Naturally, we’ll want to add a legend to our plot. This is simply done with the ax.legend function.

x = np.linspace(-2, 2, num=100)
y1 = x
y2 = x**2

fig = plt.figure(figsize=(8, 5))
ax = fig.add_subplot()

ax.plot(x, y1, color='turquoise', label='First')
ax.plot(x, y2, color='magenta', label='Second')

ax.legend()

plt.show()

Matplotlib will automatically try and find the best position for the legend on your plot, but we can change it by providing an argument for the loc parameter. Also, a common preference is to not have a frame around the legend, and we can disable it by setting the frameon parameter to False. Additionally, Matplotlib lists the elements of the legend in one column, but we can provide the number of columns to use in the ncol parameter.

x = np.linspace(-2, 2, num=100)
y1 = x
y2 = np.sin(x)+np.cos(x)
y3 = x**2

fig = plt.figure(figsize=(8, 5))
ax = fig.add_subplot()

ax.plot(x, y1, color='turquoise', label='First')
ax.plot(x, y2, color='magenta', label='Second')
ax.plot(x, y3, color='forestgreen', label='Third')

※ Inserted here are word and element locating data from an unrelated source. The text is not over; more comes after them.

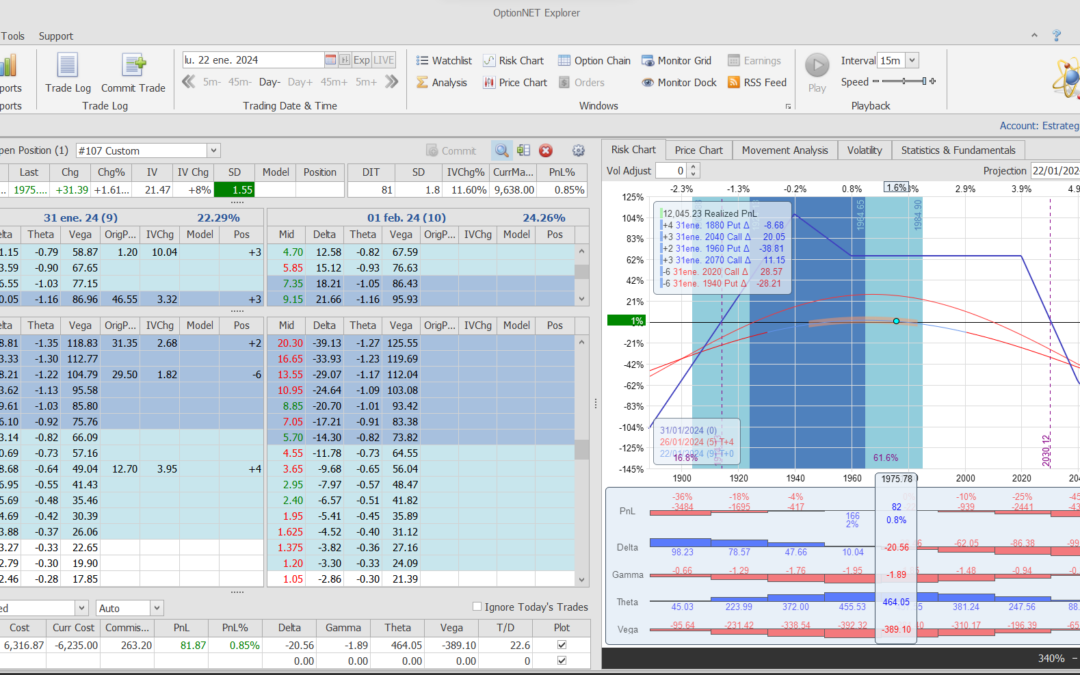The image size is (1080, 675).
Task: Open the Volatility tab
Action: (x=864, y=150)
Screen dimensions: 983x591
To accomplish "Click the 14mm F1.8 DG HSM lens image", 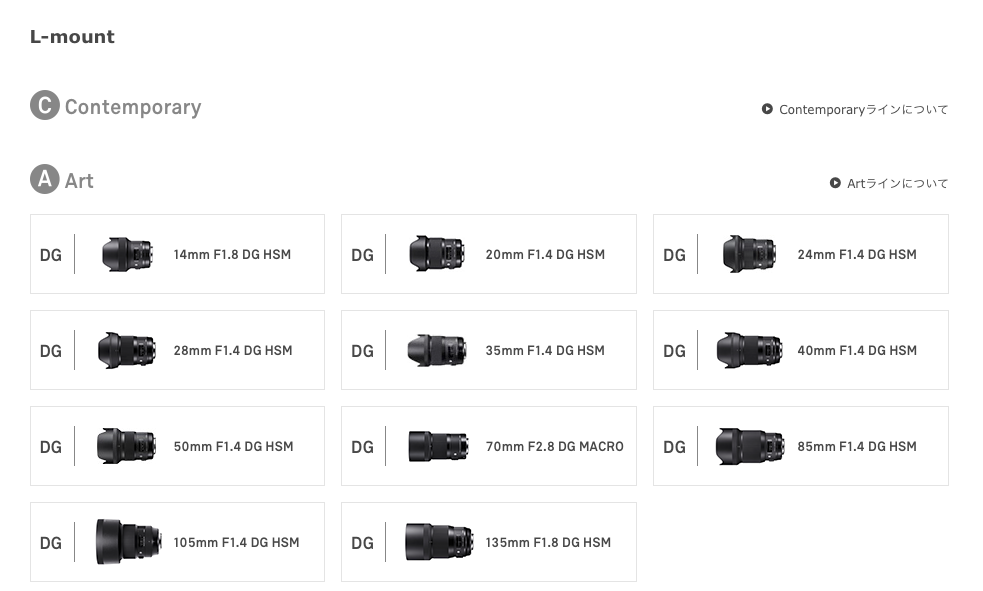I will (127, 254).
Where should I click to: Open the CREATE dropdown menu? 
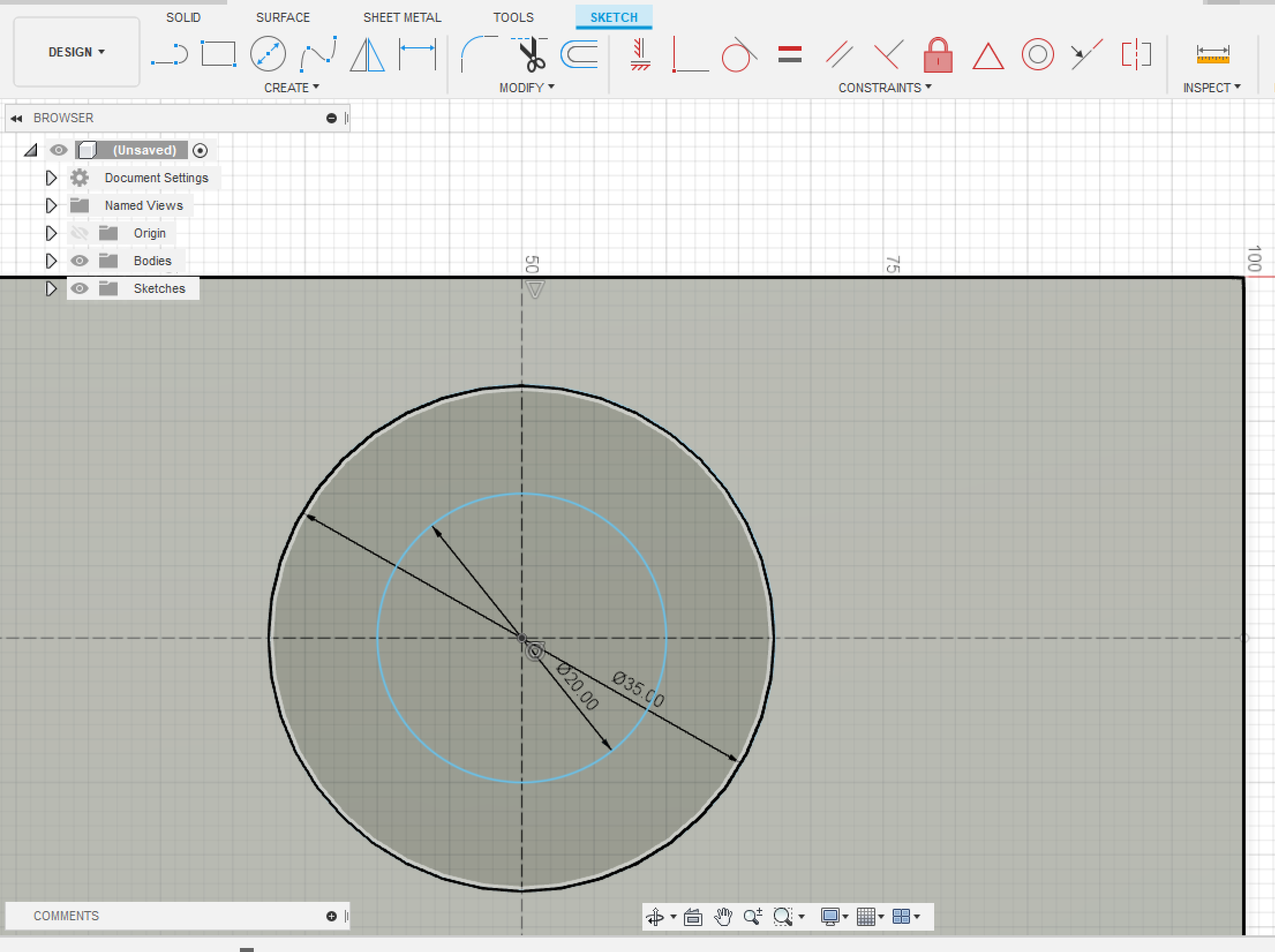(x=291, y=88)
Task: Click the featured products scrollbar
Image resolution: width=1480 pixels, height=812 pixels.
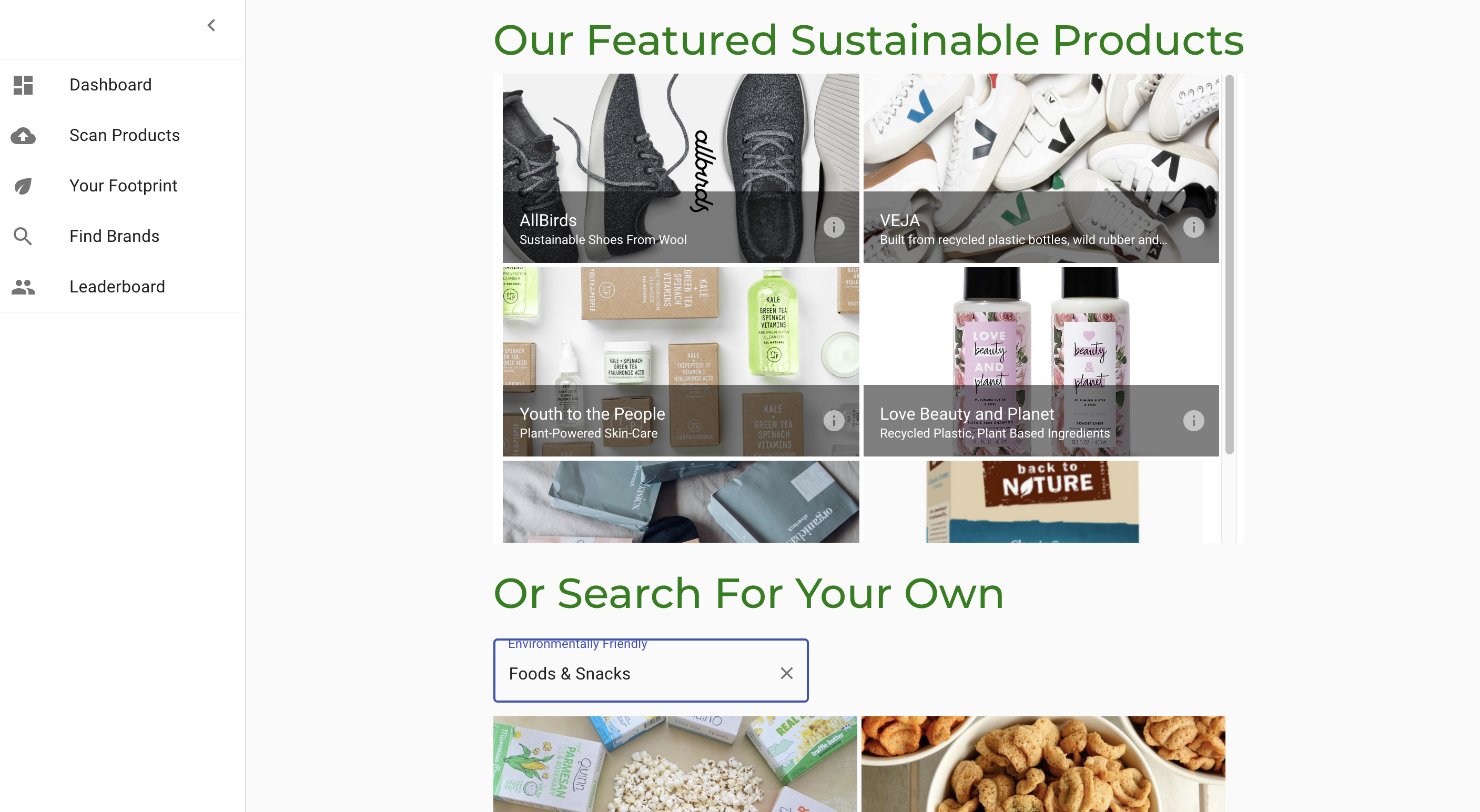Action: [x=1229, y=265]
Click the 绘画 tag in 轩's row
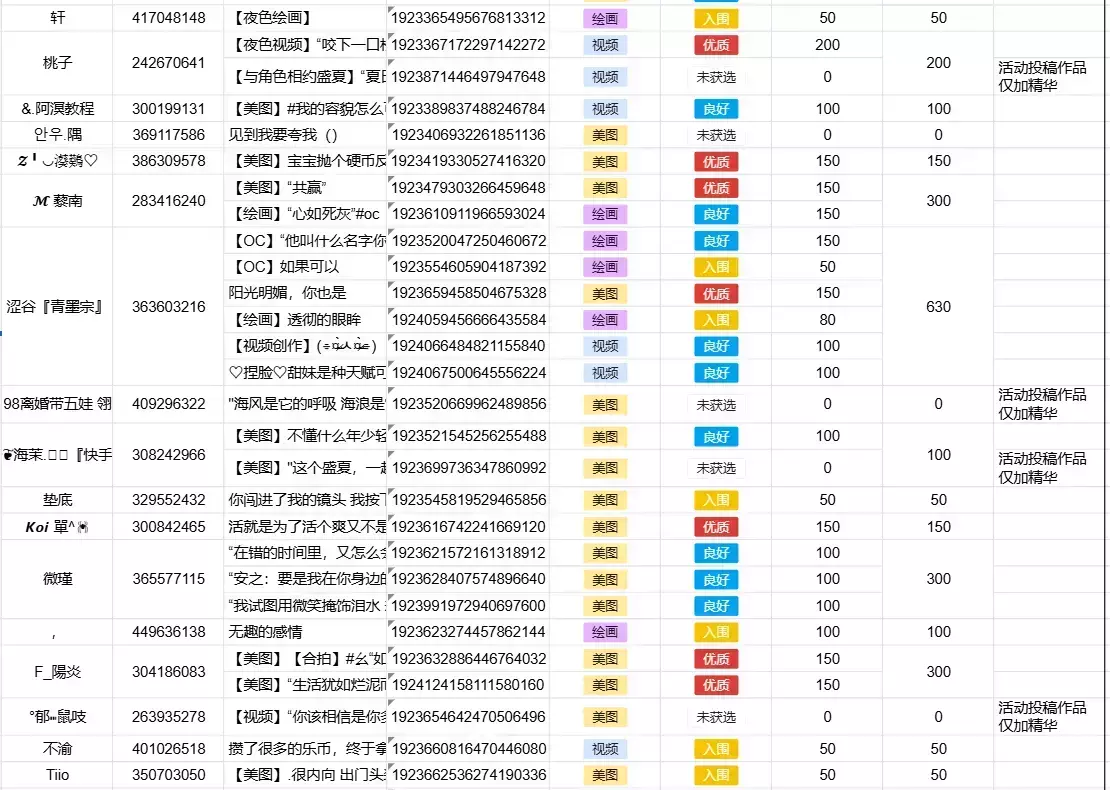1110x790 pixels. [604, 18]
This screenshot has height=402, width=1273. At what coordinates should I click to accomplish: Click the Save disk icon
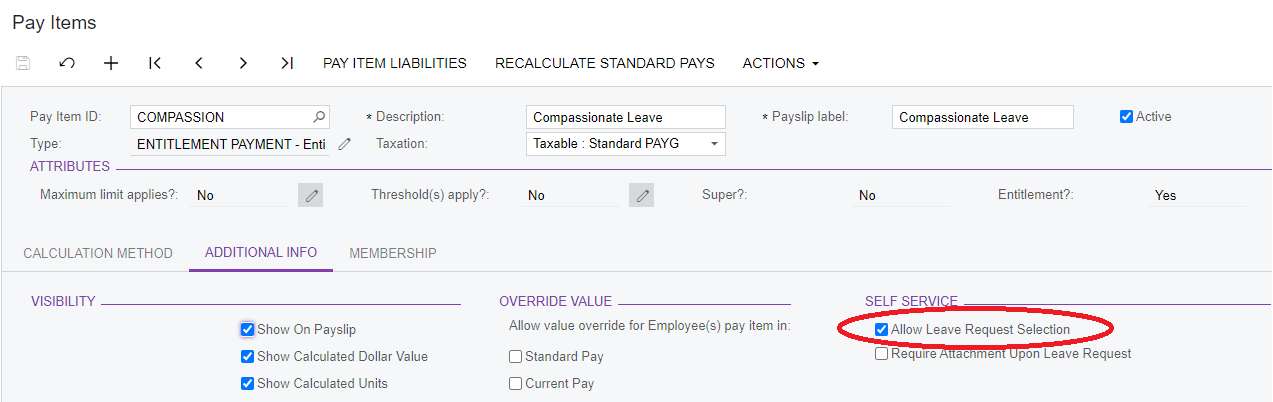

ax.legend(loc='lower center', frameon=False, ncol=3)

plt.show()

Final tips

There are so many quirks and different things you can do with Matplotlib, and unfortunately I cannot provide them all here. However, a few guidelines to get you started:

  1. You save figures with the plt.savefig() function.
  2. There are a bunch of libraries that build on the shoulders of Matplotlib that could be beneficial to the specific plot you’re trying to create, e.g. Seaborn, Bokeh, Plotly, and many more.
  3. Look at the gallery. Please, please, look at the gallery! Don’t waste 3 hours working on a plot, if someone has already made it.